Bisher scheint es aber, als würde Cox eine exklusive Partnerschaft mit dem MSN-Konkurrenten AOL eingehen. Der 5,8-Prozent-Anteil, den Gates und seine Stiftung inzwischen gemeinsam halten, könnte Cox durchaus geneigter machen, den Wünschen des Minderheitsaktionärs Gehör zu schenken - und eventuell doch mit MSN zusammenzuarbeiten, so argumentieren Kritiker der Stiftungs-Investments.

"Es gibt keinen Zusammenhang"

"Es gibt keinen Zusammenhang"

Dass die Stiftung im Sinne ihres Gründers Druck auf Vorstände ausübt oder von ihren Stimmrechten Gebrauch macht, können die Kritiker freilich nicht nachweisen. "Es gibt keinen Zusammenhang zwischen Microsoft und der Stiftung", beteuerte denn auch Joe Cerrell, Sprecher der Stiftung gegenüber dem "Journal".

"Es gibt hier eine sehr strikte Trennung", unterstreicht sein Sprecher-Pendant bei Microsoft im Gespräch mit derselben Zeitung. Anwalt Mancino ist ebenfalls der Meinung, dass Gates und seine Stiftung formal völlig korrekt handeln.

Doch bereits der bloße Anschein von Interessenkonflikten könnte dem Image der Stiftung schaden, befindet das Blatt. Und schon vor den Cox-Käufen haben US-Medien die Ethik ihrer Aktienkäufe hinterfragt. So hat die Gates Foundation, die nach US-Medienangaben zuletzt 23,8 Milliarden Dollar verwaltete, systematisch Aktien von insgesamt neun bedeutenden Pharma-Konzernen, darunter Johnson & Johnson, Pfizer und Merck, gekauft. Für ihre Merck-Aktien hat die Stiftung immerhin 69,8 Millionen Dollar ausgegeben.

Bemerkenswerte Querverbindungen

Schon spekulieren Microsoft-Kritiker, ob hinter diesen Investments ein verborgenes Kalkül steckt. Die Pharma-Konzerne und Microsoft, so eine Verschwörungstheorie, haben durchaus gemeinsame Interessen. Denn beide agieren als entschiedene Verteidiger eines möglichst starken Urheberrechtes.

Während die Pharma-Konzerne ihre Medikamentenpatente und damit ihre Einnahmequellen langfristig absichern wollen, möchte Microsoft verhindern, dass Konkurrenten Zugriff auf Programme und Codes bekommen und es so schwer wie möglich machen, sie zu kopieren. Eine Beteiligung Gates', und sei sie auch indirekt, könnte diese Allianz festigen, so die Vermutung. Merck-Chef Raymond Gilmartin wurde übrigens im vergangenen Jahr in den Microsoft-Aufsichtsrat berufen.

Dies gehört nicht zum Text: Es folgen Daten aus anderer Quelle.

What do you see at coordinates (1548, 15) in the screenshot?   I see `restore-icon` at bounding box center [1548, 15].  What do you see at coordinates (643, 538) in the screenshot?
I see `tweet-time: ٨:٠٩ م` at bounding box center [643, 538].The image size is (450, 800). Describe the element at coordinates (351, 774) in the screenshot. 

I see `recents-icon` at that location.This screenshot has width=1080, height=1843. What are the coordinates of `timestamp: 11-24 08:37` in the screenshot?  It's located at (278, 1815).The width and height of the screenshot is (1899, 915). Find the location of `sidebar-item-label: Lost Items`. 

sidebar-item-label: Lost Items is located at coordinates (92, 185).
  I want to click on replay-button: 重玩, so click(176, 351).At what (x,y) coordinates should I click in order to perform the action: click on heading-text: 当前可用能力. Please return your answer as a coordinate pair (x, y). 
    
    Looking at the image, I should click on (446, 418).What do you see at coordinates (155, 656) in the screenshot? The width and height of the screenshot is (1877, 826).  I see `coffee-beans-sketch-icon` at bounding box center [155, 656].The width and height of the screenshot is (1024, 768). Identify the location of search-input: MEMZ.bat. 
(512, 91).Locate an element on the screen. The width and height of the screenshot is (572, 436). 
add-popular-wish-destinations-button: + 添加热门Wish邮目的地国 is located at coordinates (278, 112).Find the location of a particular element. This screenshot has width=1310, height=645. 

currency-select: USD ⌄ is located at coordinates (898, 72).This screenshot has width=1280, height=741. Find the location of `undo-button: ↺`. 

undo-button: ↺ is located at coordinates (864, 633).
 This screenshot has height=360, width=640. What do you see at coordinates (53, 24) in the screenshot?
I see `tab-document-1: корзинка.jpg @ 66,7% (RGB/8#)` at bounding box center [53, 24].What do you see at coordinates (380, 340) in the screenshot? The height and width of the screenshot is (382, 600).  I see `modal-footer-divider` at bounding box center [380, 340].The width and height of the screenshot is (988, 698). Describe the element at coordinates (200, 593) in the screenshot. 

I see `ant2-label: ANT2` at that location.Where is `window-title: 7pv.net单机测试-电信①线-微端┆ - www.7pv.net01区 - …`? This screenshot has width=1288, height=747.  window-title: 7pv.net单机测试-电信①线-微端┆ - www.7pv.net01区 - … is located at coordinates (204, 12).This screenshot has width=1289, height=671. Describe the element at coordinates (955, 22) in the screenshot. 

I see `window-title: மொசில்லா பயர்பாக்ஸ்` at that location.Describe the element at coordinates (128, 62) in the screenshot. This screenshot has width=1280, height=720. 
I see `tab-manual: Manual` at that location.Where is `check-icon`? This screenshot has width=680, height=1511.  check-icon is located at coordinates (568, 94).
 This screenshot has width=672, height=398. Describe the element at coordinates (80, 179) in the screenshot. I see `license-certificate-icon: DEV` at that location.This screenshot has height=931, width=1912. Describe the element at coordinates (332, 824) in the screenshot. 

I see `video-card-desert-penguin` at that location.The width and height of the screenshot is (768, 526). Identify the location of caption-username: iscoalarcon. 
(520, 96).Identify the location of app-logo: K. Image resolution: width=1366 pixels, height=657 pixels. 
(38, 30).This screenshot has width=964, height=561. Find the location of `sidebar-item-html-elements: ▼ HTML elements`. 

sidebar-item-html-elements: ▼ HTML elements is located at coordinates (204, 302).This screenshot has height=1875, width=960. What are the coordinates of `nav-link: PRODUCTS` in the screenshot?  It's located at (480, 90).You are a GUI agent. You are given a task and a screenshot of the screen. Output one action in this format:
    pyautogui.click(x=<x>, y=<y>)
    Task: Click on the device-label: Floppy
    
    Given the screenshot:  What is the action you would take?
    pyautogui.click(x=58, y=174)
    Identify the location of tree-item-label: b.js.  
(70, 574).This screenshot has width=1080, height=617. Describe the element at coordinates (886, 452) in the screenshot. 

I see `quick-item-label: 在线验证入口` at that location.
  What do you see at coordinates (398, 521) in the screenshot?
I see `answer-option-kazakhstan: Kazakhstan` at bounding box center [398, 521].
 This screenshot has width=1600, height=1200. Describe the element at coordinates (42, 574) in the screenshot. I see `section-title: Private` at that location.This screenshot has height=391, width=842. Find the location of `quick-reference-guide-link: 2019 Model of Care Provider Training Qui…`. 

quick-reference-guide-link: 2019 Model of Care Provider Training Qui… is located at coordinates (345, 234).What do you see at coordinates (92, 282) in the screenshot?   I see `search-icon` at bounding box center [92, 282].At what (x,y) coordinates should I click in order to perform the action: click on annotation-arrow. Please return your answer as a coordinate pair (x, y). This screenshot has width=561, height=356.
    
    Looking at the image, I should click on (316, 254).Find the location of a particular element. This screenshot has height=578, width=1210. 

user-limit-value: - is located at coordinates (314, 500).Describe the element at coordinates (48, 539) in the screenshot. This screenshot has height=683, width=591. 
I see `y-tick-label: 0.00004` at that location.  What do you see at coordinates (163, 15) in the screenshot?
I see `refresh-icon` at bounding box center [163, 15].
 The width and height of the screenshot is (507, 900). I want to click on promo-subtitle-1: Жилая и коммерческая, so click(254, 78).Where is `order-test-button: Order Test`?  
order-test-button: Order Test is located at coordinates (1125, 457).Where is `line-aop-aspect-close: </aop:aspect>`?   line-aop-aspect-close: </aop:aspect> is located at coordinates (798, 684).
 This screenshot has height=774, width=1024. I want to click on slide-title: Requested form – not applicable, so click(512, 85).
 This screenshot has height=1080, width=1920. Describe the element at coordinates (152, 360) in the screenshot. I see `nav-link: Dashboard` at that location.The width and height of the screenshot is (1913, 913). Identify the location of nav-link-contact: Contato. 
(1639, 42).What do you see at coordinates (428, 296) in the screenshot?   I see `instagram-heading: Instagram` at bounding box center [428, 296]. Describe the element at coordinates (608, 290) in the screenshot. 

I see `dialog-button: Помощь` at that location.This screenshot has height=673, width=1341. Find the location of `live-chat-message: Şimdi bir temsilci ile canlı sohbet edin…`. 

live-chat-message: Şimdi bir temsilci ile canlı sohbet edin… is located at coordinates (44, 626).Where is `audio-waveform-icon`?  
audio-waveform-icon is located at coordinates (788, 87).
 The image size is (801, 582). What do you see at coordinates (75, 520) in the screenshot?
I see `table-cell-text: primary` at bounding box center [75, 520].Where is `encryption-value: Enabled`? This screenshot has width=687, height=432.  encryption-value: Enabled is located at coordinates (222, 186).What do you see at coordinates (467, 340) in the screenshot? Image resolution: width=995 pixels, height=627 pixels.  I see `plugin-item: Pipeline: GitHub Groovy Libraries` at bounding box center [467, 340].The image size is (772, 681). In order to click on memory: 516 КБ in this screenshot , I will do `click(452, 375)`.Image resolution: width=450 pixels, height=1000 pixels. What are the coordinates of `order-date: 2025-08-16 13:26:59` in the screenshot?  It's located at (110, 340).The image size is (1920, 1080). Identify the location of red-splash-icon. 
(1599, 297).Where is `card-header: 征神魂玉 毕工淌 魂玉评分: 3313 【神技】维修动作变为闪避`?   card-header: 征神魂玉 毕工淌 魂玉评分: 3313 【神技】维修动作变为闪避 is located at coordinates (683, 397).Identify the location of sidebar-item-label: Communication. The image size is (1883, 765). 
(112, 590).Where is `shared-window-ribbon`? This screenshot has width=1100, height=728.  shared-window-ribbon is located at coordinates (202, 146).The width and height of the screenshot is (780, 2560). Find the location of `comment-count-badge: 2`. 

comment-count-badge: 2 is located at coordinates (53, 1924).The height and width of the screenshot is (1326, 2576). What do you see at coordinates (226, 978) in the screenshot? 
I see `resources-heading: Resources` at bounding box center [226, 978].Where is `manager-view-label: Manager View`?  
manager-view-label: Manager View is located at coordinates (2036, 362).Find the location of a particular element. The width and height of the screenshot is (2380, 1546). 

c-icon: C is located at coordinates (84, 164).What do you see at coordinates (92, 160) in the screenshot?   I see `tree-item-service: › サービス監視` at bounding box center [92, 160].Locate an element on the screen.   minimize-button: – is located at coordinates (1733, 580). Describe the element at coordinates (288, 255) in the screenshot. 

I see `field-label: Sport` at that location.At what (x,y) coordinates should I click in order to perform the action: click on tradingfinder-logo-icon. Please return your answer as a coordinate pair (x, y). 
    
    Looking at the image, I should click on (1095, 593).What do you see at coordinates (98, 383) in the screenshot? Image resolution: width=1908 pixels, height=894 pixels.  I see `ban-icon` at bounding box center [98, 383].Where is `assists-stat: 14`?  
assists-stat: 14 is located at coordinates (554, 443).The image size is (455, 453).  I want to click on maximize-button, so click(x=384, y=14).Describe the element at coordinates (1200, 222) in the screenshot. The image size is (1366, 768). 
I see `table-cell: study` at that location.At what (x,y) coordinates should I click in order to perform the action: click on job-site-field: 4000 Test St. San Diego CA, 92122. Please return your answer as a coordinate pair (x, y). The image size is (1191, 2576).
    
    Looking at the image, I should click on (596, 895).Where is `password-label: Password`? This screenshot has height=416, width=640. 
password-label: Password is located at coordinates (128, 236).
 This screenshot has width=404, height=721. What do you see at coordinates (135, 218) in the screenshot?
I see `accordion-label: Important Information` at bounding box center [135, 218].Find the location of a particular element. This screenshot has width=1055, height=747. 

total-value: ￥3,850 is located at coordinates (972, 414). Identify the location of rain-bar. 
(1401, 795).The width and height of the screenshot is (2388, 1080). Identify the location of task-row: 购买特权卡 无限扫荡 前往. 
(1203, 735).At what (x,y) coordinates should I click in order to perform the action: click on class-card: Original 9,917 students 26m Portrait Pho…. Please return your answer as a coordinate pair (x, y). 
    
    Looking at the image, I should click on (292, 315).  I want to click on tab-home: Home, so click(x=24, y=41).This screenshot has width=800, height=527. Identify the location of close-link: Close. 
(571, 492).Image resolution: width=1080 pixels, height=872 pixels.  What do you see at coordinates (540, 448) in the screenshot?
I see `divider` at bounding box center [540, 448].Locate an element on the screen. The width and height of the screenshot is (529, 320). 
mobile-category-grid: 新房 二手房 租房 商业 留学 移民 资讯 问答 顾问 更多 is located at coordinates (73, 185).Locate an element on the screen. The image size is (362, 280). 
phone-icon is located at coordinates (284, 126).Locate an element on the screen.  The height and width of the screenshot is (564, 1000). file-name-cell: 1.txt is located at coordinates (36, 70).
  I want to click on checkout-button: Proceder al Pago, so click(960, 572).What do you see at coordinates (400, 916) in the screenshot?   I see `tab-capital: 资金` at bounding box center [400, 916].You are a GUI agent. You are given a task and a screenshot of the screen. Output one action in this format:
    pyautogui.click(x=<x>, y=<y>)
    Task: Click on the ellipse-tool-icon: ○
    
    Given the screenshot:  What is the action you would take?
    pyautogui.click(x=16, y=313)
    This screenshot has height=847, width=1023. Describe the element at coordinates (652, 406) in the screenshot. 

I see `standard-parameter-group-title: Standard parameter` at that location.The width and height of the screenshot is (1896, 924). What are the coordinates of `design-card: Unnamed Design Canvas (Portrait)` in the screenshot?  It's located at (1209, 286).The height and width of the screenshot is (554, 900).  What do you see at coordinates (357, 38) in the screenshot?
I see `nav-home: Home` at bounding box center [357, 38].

Kurzfristig ein mieses Investment

Die Verteidiger der Gates-Stiftung können allerdings ein gewichtiges Argument ins Spiel bringen: Selbst wenn die Foundation für dreistellige Millionenbeträge Blue-Chip-Aktien erwirbt, bleiben ihre Anteile am Gesamtkapital dieser Firmen verschwindend gering. Bei Cox sind Gates und seine Stiftung gemeinsam zwar der wichtigste außenstehende Großaktionär. Bei Merck wirkt der zweistellige Millionenanteil der Gates-Stiftung aber - verglichen mit der Marktkapitalisierung von zuletzt 116 Milliarden Dollar - winzig klein.

Den Gates-Gegnern bleibt immerhin die Schadenfreude. Seit Gates und seine Stiftung im Oktober für zusammen rund 500 Millionen Dollar die strittigen Cox-Aktien gekauft haben, ist deren Wert um 45 Prozent gefallen.